WHAT NEEDS TO BE DONE
Every record below should be repeated exactly. Omit the pictures.

DATA SHOWN

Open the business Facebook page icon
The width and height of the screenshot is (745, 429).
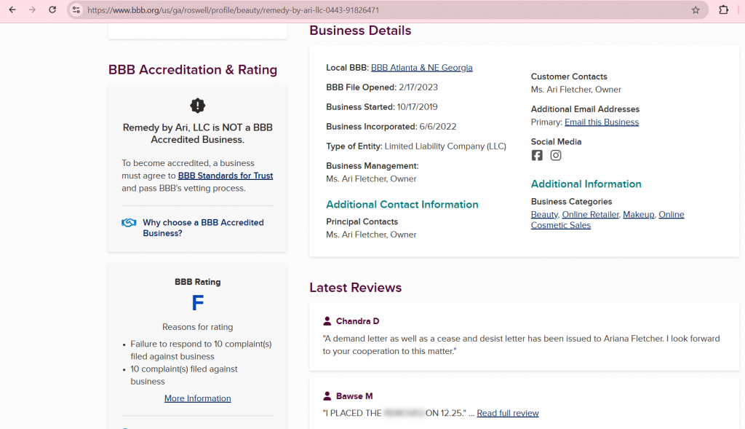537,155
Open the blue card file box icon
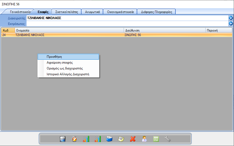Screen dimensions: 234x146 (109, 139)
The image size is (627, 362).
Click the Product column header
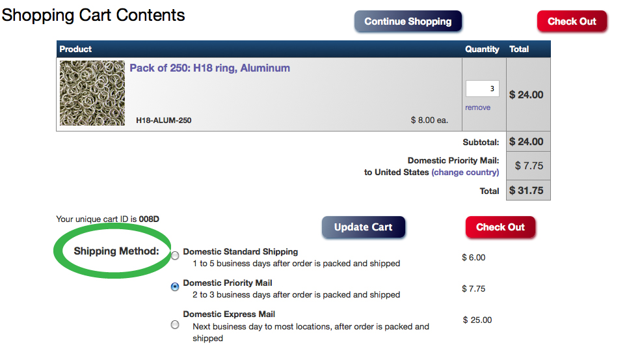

YOUR SOLUTION
Open the business Facebook page icon
The width and height of the screenshot is (745, 429).
537,155
Open the blue card file box icon
Screen dimensions: 234x146 (109, 139)
The image size is (627, 362).
Click the Product column header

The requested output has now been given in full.